Move the color aliasing baseline between 20 and 40 cm/sec. However
Use of lower aliasing velocities may engender greater variation in the delineation of the outside of the shell.
Measure the radius of the internal isovelocity hemisphere (the first aliased hemisphere)—this is invariably encoded as the color opposite the direction of flow.
Measure at the average distance of the color boundary, not the maximal distance.
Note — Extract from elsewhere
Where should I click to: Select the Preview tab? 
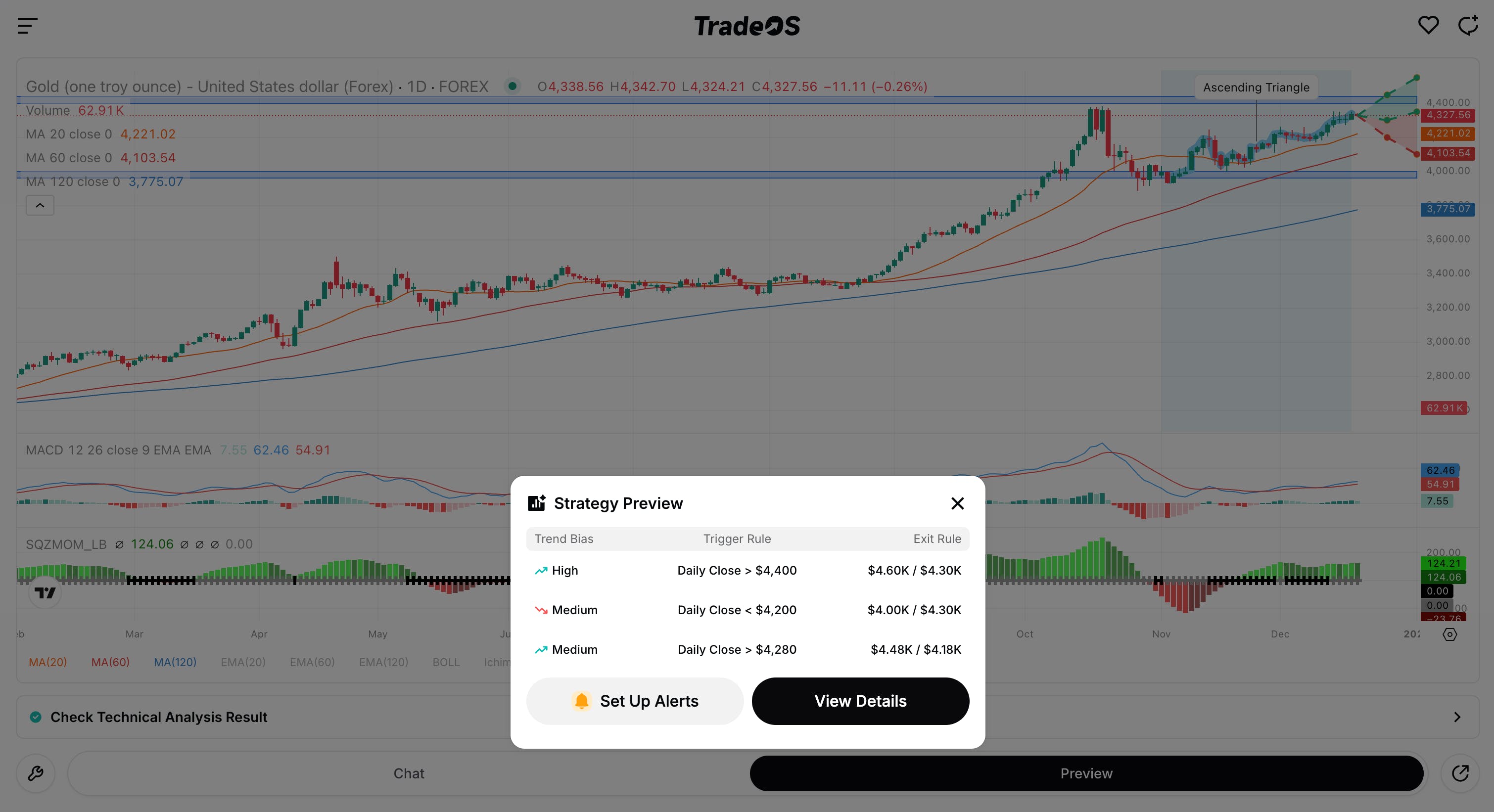[1086, 773]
Color Doppler Aliasing Velocity
The actual velocity is assigned to the first aliasing velocity (usually the interface of blue to red). If looking at mitral regurgitation from the apical four-chamber view, the aliasing baseline is shifted in the direction of the jet, to between 20 and 40 cm/sec, allowing for a better defined visual demarcation of the PISA hemisphere. This allows for a more accurate measurement of the radius of the flow, as the PISA is larger and less prone to measurement error.
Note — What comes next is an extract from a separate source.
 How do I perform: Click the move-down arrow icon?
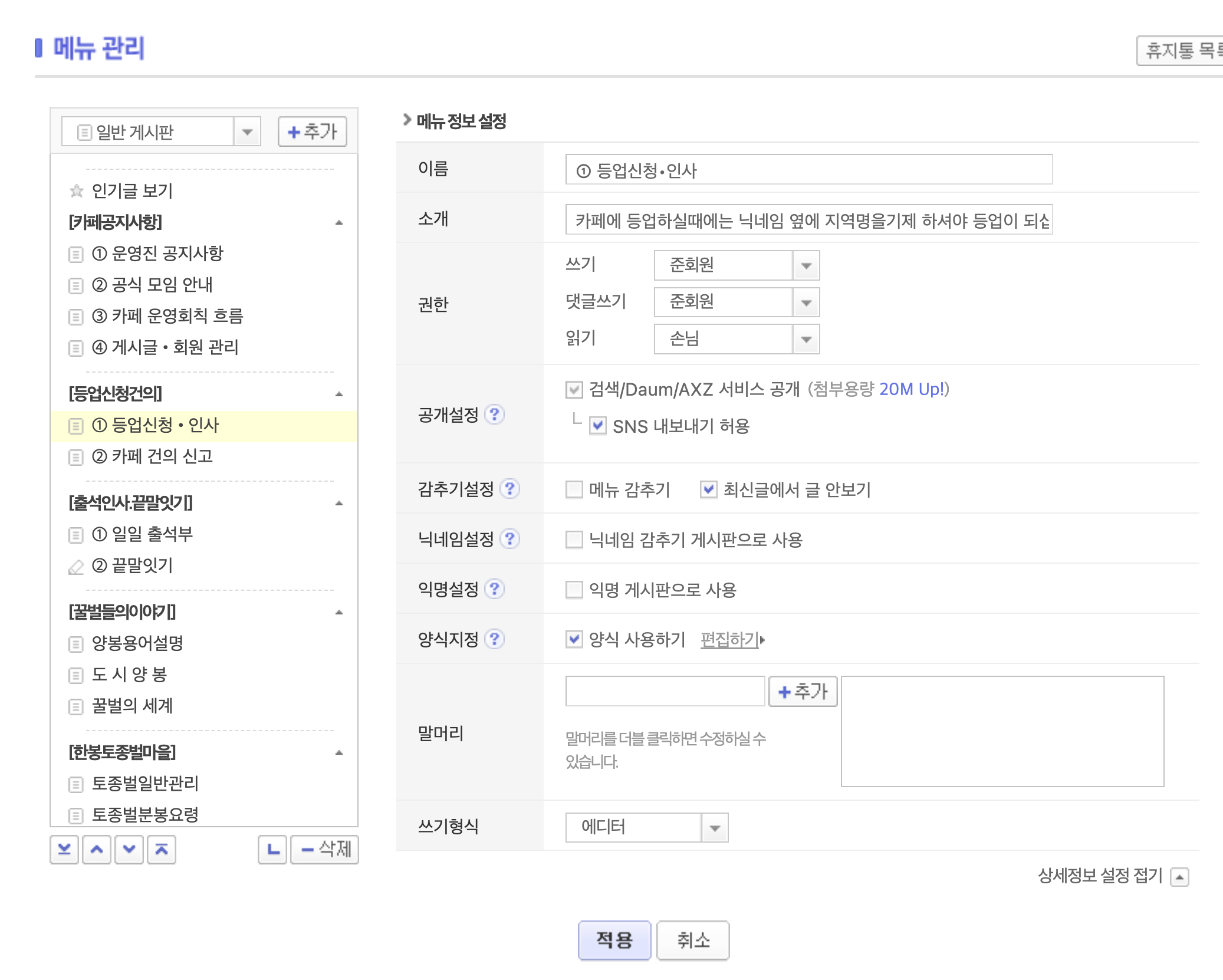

Radius of the Proximal Isovelocity Surface Area Hemisphere
The following technical issues may arise:
The outer margin of the hemisphere may or may not be uniform, and may or may not lend itself to measurement.
The average outer margin, rather than the greatest outer margin, probably should be used.
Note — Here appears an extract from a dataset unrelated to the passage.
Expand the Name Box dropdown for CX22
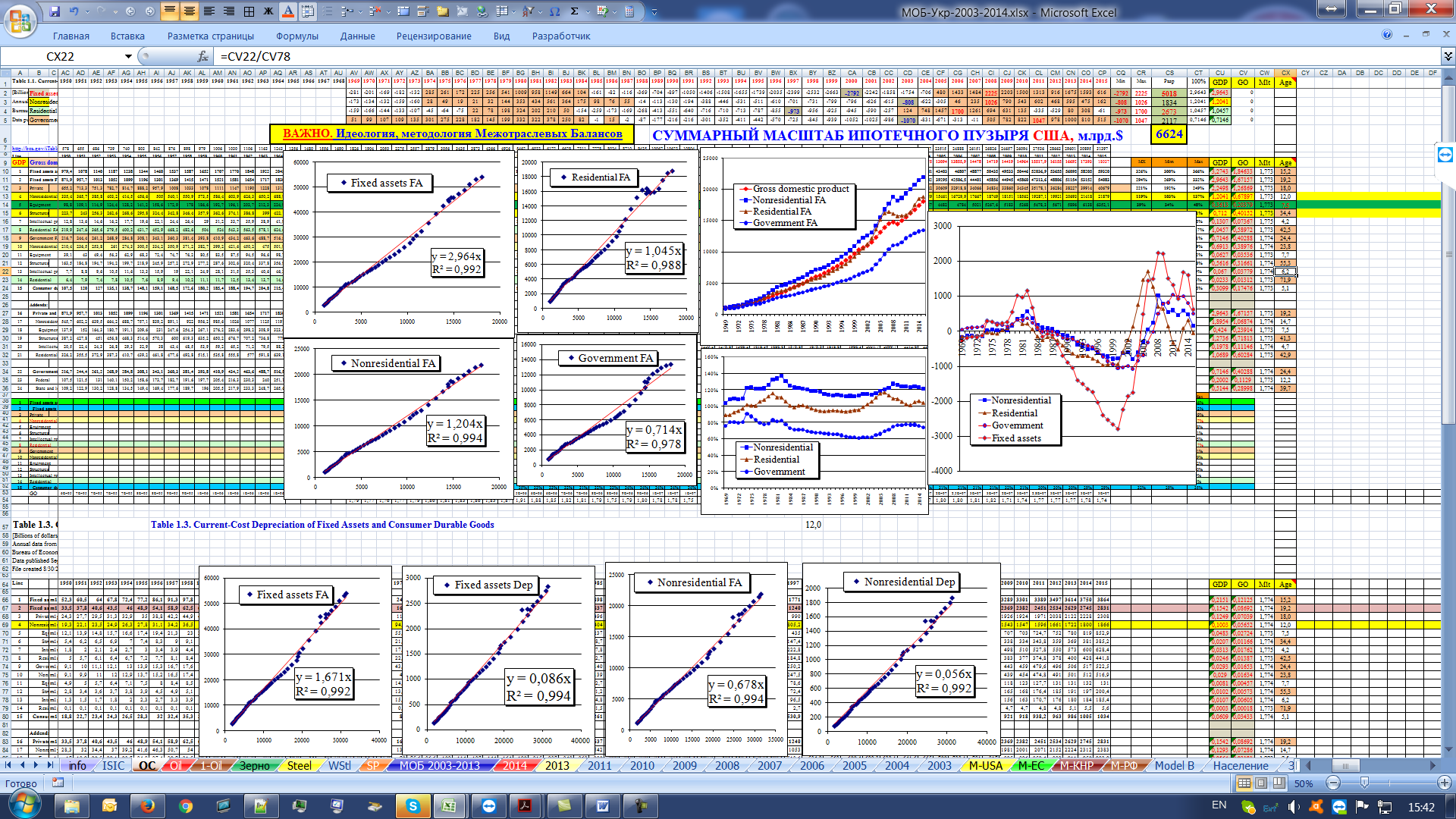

The ideal measurement of the innermost aspect of the hemisphere is made to the base of the waist of the apparent vena contracta.
Vena Contracta
The following technical issues may arise:
The vena contract remains a more conceptual/flow chamber notion than a reliable clinical imaging finding. Until the advent of anti-aliasing filters it is likely that it often will remain ambiguously depicted.
The proximal end of the vena contracta, as depicted by color Doppler flow mapping, does not always co-register with the level of the orifice as seen on two-dimensional grayscale imaging.
Continuous Wave Doppler Measurements
Incomplete spectral profiles are a common problem for mild and moderate grades of insufficiency.